Le comte Albert de Mun.—Phot. Nadar.

Les condoléances que reçoit Mme la comtesse de Mun disent assez quelles étaient les vertus du Français que le pays vient de perdre. Le Pape, le cardinal Amette, le président de la République et même le rédacteur en chef de l’Humanité se rencontrent ou se suivent dans l’expression de cet hommage. Ses amis, ses confrères de l’Académie viennent aussi sur sa tombe témoigner de leur regret pieux. M. Frédéric Masson salue le «grand chrétien». M. Paul Bourget lui rend les derniers devoirs dans un article qui est aussi émouvant par son ton de sincérité que par l’élégance de sa forme: «Les qualités de l’artiste en parole, dit-il, étaient incomparables chez de Mun. Il n’était pas besoin de la tribune pour qu’il les déployât. Que de fois, dans nos séances de l’Académie, j’ai admiré en lui cette puissance du verbe animé à l’occasion d’un débat auquel il prenait part!» Et sur l’homme même: «Chez Albert de Mun, la sérénité d’une existence vécue pleinement se reconnaissait à la bonne grâce, à l’aménité qu’il savait conserver à travers tous les désaccords.» Et pourtant, le sort ne le comblait point de ses faveurs: «Il est dur, il est cruel d’appartenir à une cause toujours vaincue, lorsqu’on sent que l’on porte en soi un homme d’Etat qui n’aura pas son heure. Quel ambassadeur eût fait un Albert de Mun, avec les dons de finesse qu’il avait aussi, avec ses façons de grand seigneur aimable et sa séduction faite de grâce, de tact et de fermeté.»

Il continuait son apostolat patriotique avec une virile énergie. Ses trois fils, qu’il avait formés à son exemple, combattaient aux armées. Lui, dans sa retraite, écrivait chaque jour une page éloquente que l’Echo de Paris publiait et où le public haletant trouvait à calmer son angoisse, à raffermir sa volonté. Il est mort pour ainsi dire sur le champ de bataille même, face à face avec ces ennemis qu’il avait affrontés déjà quand il avait trente ans. Sa mort met en deuil non seulement tous ceux qu’animent sa foi religieuse et ses espoirs politiques, mais tous les Français. Car en ces jours de guerre, tous les sentiments et toutes les idées se confondent, la foi avec le courage, le spiritualisme avec le patriotisme.

OBUS ET SHRAPNELLS ALLEMANDS


Le dernier rapport du général French nous a fourni des détails pittoresques sur les effets de l’artillerie allemande, et, principalement, sur ceux des howitzers lourds de campagne, qui lancent des obus d’un diamètre de 21 centimètres. Ces énormes projectiles font plus de bruit que de mal, dit le rapport.

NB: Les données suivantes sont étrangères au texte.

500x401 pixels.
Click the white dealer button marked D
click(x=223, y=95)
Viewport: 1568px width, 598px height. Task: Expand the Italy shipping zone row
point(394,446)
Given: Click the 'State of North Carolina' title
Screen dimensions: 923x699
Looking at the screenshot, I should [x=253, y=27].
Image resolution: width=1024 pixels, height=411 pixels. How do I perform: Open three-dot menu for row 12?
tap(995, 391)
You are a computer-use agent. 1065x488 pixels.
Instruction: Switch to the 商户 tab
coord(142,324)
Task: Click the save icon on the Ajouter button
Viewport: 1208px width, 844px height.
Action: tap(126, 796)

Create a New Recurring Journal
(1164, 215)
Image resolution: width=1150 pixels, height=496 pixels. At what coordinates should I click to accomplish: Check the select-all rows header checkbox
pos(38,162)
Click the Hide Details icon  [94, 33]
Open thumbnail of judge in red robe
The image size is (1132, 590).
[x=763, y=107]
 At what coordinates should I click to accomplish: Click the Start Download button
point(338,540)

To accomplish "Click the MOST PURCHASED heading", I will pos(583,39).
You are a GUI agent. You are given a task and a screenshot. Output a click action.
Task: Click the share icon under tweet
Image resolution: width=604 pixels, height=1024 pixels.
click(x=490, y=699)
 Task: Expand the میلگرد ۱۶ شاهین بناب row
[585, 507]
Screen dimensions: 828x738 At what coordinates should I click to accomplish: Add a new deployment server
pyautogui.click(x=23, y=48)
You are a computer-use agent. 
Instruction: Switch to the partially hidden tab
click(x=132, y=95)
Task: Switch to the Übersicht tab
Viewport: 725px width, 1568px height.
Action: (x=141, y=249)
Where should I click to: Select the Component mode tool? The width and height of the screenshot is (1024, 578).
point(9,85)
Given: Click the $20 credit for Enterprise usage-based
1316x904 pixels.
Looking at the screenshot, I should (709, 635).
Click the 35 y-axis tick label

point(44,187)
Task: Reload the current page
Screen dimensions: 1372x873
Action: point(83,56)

Ils ne sont dangereux que pour les êtres ou les objets placés dans leur «sphère de contact». Ils explosent, en touchant le sol, avec un fracas terrifiant, et creusent une sorte de cratère assez vaste pour qu’on puisse y enterrer cinq chevaux. Mais leurs éclats font gerbe en une seule direction, au lieu d’être projetés en tous sens comme ceux de notre obus de 75, si bien que des officiers français ont pu conter que ces projectiles, tombant à moins de deux mètres de distance, n’avaient eu d’autres résultats que de les recouvrir de poussière. Au moment de l’explosion, le projectile dégage une épaisse fumée noire qui affecte la forme d’une colonne ou d’un bouquet, d’où les sobriquets que lui ont décernés les troupiers anglais: coal-boxe (boîte à charbon) Jack-Johnson (en souvenir du champion nègre), Black-Maria (la Marie-Noire).

Comme le constate le général French, les Allemands semblaient compter sur l’impression démoralisante que ces gros projectiles devaient produire sur nos troupes, autant par le fracas de l’explosion que par les sifflements sinistres qui accompagnent leur trajectoire. Leurs obus de 210 auront eu ce résultat d’enrichir l’argot de «Tommy Atkins».

La seconde de nos photographies, prise le 4 octobre, au moment où les Allemands bombardaient les forts d’Anvers avec un redoublement d’énergie, montre le flocon de fumée grise, curieusement déchiqueté, que produisent les shrapnells alors qu’ils explosent à 50 ou 100 mètres au-dessus du sol en projetant en cône, comme une pomme d’arrosoir, une pluie de balles sphériques qui rappellent, par leur grosseur, les billes des écoliers.